## Work to complete
Check every line of the data below for "computer". Copy each one that has it.

╭─ Records for processing

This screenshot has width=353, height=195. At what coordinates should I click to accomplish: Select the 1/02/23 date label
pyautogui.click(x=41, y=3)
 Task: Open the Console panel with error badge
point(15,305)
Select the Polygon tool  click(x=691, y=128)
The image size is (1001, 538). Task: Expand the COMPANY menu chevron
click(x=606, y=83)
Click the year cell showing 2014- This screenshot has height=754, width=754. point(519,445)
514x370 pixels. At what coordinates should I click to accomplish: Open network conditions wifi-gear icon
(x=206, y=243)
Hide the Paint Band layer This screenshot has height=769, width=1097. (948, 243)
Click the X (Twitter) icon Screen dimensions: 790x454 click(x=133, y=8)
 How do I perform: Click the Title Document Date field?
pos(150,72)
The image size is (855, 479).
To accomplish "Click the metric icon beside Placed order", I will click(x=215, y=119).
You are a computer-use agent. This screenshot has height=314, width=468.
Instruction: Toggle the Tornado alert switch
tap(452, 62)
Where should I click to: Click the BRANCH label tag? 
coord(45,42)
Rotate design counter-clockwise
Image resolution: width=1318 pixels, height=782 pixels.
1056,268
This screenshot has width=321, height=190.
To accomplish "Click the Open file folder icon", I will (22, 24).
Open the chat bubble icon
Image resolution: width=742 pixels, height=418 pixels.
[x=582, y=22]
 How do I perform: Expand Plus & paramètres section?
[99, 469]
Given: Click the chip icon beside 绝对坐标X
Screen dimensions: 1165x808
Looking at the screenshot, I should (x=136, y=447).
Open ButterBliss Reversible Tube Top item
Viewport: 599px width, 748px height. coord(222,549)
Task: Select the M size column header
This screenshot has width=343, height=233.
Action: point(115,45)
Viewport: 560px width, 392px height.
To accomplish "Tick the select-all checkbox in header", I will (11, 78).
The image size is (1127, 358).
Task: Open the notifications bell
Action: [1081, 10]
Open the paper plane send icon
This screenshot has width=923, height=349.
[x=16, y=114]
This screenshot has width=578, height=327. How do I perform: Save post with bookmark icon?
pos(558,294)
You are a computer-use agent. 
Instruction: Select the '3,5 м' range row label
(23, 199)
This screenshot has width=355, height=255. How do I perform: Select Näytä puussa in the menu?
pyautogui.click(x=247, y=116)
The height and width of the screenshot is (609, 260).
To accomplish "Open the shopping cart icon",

╰─

## Output of the exercise
You are a computer-use agent. This screenshot has height=314, width=468.
You are a computer-use agent. 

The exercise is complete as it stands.